La imagen inédita de Oriol Junqueras y otros once dirigentes del procés sentados, nada menos, que en el banquillo del Tribunal Supremo ya está inmortalizada. Esa imagen es, en sí misma, el cuadro de una época. Y en ella no aparece el autoexiliado Carles Puigdemont. Junqueras, que trabó al frente de ERC el adelanto de las catalanas que habría evitado la declaración unilateral de independencia, arrostra ahora las eventuales consecuencias penales de sus decisiones. El Puigdemont que se amilanó porque le llamaron «traidor» ha tratado de hacerse valer hoy en la causa con unas declaraciones desde Bélgica. Pero no es lo mismo la pena de huida que la pena de banquillo. No es lo mismo el derecho a decidir quedarse que el derecho a decidir irse. Y en este día convulso, en la realidad política que se dilucida, paralela, en el Congreso de los Diputados, el Gobierno, el secesionismo y la oposición de derechas libran el pulso determinante de la legislatura con los Presupuestos como detonante argumental.

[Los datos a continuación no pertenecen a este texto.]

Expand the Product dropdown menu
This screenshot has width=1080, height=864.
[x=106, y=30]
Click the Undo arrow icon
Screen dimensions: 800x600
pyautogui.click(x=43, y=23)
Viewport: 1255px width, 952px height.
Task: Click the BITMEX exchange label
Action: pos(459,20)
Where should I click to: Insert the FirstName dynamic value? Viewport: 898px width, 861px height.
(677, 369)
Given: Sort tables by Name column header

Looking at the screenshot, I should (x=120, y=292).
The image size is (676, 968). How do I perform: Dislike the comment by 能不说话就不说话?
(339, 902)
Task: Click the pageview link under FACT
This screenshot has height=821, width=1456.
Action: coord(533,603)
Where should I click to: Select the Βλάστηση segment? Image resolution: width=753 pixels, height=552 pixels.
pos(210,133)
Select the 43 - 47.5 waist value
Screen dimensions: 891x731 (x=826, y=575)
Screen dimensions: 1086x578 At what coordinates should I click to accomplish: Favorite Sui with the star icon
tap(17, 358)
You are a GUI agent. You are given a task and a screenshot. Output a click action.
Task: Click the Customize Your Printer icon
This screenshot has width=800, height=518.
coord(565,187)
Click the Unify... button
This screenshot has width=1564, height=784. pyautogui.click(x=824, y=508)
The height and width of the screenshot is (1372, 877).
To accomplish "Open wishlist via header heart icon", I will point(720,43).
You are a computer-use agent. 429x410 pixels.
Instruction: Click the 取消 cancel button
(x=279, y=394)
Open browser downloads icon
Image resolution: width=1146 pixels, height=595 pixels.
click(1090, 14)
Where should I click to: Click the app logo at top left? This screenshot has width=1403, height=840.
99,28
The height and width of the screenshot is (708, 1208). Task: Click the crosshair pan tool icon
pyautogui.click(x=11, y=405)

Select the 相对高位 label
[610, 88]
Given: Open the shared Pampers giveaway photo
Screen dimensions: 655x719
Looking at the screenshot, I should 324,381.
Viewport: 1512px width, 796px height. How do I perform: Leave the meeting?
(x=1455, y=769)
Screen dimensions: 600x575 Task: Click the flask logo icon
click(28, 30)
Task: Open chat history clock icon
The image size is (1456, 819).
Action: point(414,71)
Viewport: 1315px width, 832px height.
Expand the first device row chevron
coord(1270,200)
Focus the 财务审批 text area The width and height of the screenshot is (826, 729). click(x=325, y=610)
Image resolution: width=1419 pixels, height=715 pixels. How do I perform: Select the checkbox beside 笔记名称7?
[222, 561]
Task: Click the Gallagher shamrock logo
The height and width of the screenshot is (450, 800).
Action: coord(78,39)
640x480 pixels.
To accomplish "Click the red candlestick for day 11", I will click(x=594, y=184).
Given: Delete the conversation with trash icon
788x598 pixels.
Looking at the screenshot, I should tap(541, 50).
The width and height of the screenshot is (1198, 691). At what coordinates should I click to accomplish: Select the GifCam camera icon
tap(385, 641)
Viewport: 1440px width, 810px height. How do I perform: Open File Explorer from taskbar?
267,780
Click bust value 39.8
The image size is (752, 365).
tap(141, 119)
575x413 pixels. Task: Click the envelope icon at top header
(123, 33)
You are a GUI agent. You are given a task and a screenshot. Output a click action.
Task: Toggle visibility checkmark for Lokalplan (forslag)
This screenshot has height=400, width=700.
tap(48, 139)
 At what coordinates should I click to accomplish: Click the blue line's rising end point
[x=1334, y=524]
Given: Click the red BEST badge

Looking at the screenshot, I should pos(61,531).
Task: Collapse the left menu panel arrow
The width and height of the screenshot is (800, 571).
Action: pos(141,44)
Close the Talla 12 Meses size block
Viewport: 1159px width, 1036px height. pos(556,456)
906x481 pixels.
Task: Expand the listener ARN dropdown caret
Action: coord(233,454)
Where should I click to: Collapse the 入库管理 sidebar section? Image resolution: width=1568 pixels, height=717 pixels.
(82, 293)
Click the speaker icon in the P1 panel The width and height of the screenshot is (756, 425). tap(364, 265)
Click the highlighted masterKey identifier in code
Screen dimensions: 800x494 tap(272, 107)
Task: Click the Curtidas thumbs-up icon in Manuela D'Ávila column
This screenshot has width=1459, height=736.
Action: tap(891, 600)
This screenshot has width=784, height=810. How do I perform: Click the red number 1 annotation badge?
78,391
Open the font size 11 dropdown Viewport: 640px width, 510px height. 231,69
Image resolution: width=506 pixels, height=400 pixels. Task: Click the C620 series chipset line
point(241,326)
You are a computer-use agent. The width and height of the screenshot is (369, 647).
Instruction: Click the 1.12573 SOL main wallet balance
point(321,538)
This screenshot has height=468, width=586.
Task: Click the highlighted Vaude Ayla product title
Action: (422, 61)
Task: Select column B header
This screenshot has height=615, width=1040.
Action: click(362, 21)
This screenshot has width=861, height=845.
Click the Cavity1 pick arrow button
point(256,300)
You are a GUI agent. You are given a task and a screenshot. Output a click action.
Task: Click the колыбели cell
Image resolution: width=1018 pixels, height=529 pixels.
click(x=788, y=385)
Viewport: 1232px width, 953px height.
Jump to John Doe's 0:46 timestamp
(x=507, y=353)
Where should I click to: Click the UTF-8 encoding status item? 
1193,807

Esta mañana, Jordi Pina, el abogado de Jordi Sànchez, Josep Rull y Jordi Turull, ha pedido explícitamente a los juzgadores del Supremo «que sean magistrados, no héroes nacionales». «No hagan de salvadores de la patria, porque de eso no va este procedimiento», ha zanjado. Pero esta causa sí va de la patria. Del modo en que el independentismo interpreta Cataluña como una nación soberana y del modo en que ha tratado de avanzar hacia la República y consumarla retando los límites de la legalidad constitucional. De hecho, el arranque de esta vista histórica invita a preguntarse hasta dónde va a operar el 'todo por la patria'. Si más allá de focalizar la defensa, mirando al mundo, en la denuncia de un supuesto 'juicio político', los letrados de los acusados van a perseguir la absolución o una condena corta rebajando las intenciones y el alcance de las decisiones adoptadas por sus patrocinados y teniendo que reescribir, por tanto, el relato épico de la Cataluña oprimida pero sonriente que sacudió los cimientos del Estado español. O si, en coherencia con la convicción de no pocas voces del secesionismo de que la condena ya está redactada, optan por de perdidos, al río. Por reivindicar el desafío y su crédito personal y político al protagonizarlo. En definitiva, por aferrarse al todo por una patria encallada, con una pulsión rupturista que, sí, pervivirá a este juicio, pero como lo hará también la fractura ciudadana que desgarra la convivencia en Cataluña.